As the winning car started the 100th lap Depailler in the Alpine-Renault and Kelleners in the Ford GT40 were locked in combat for fourth place, and Gardner was catching up fast, heading not only for fourth place overall but a win in the Group 4 Sports class. As the three cars left the Lesmo corners there was some misjudgement on the part of Depailler and Gardner and the right-hand headlamp of the Lola smashed into the left rear corner of the Alpine, with the result that the French car swooped off the road, up a grass bank and turned over, crashing heavily. Kelleners was in front of it all and got the chequered flag for fourth place, while a rather bewildered Gardner finished fifth, the Alpine being classified even though it was wrecked and the driver was on his way to hospital with minor injuries.

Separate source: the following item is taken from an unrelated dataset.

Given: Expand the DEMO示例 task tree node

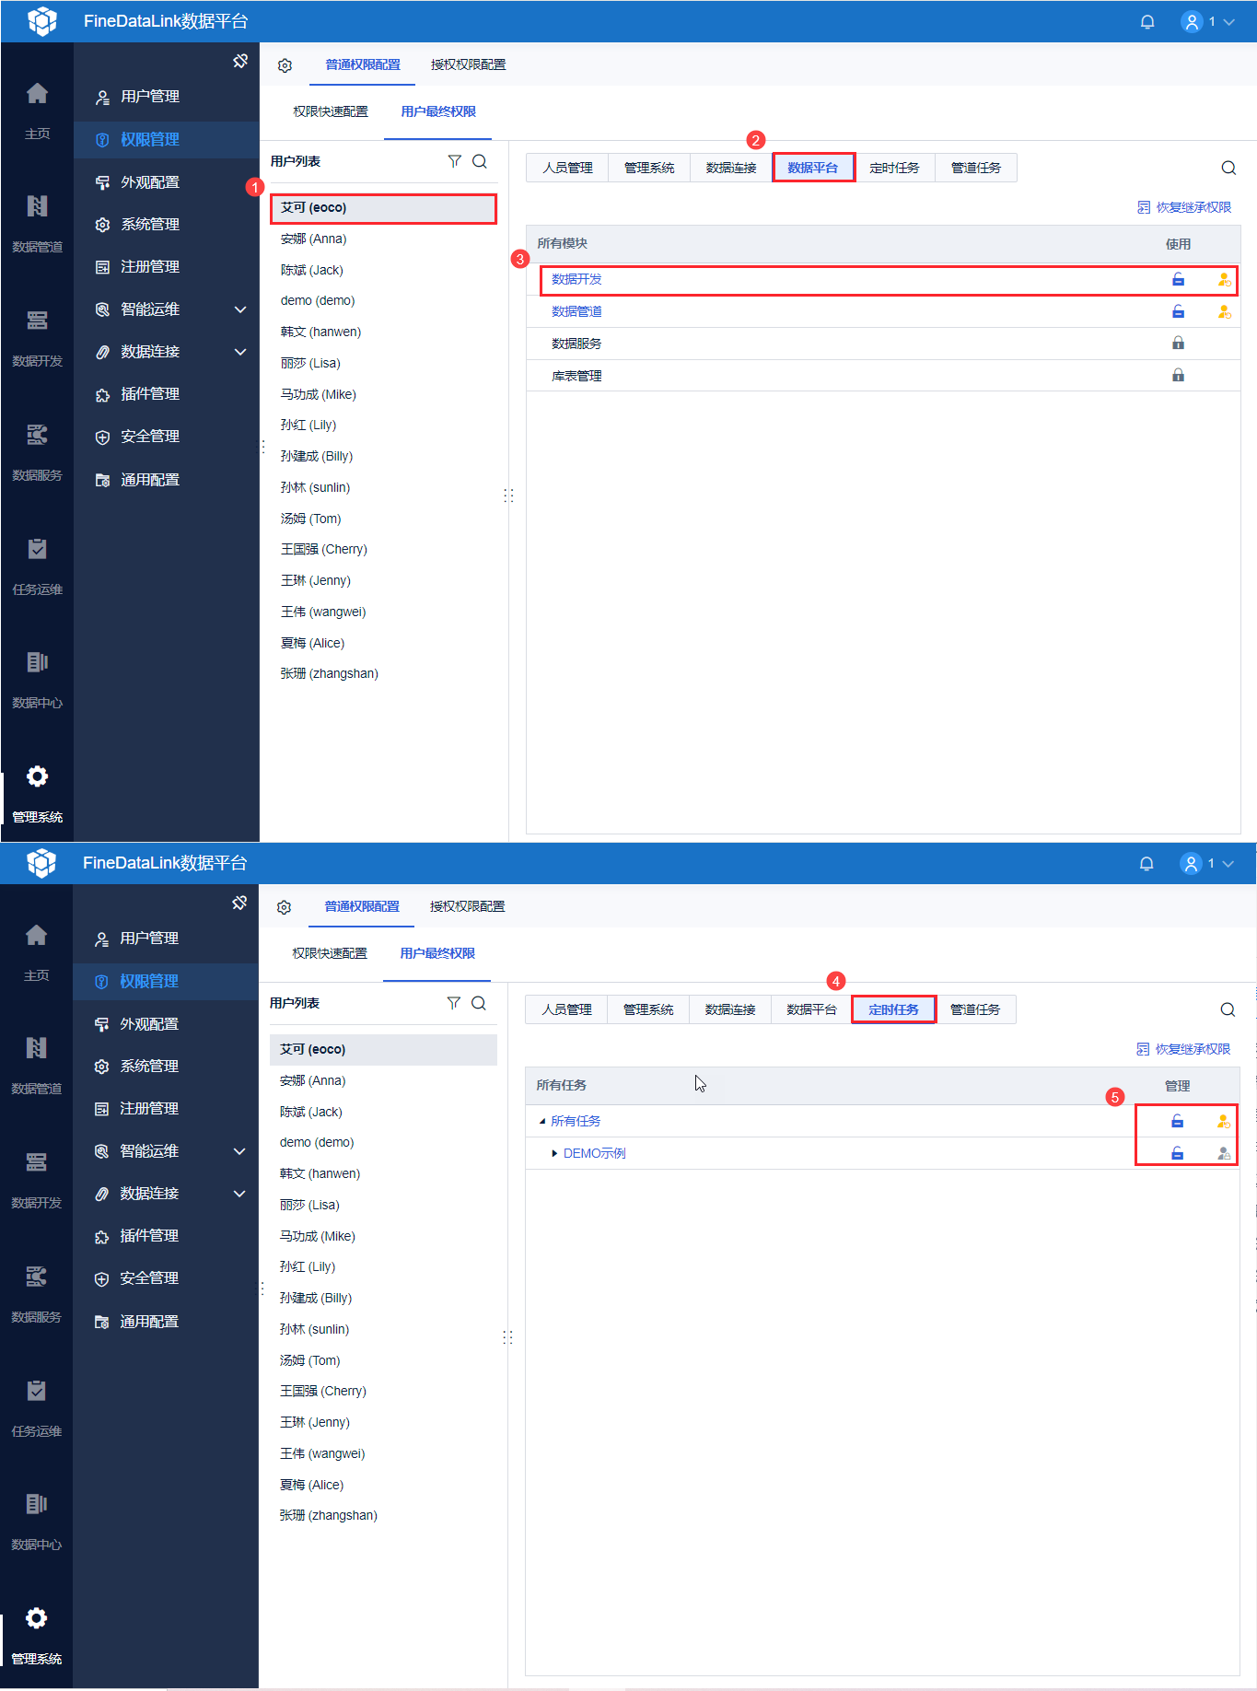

It had been a memorable 1,000-kilometre race, Porsche showing conclusively that they have now got a grip on themselves after the shambles of 1968, but Ferrari showed that a year’s absence from sports car racing has done him no harm and the red cars fight as well as ever they did. After running one car on Firestone tyres in the B.O.A.C. 500, Porsche opted to run all the works cars on Firestone for this race, but the numerous tyre failures that they and Ferrari suffered made them wonder if the decision was right.—D. S. J.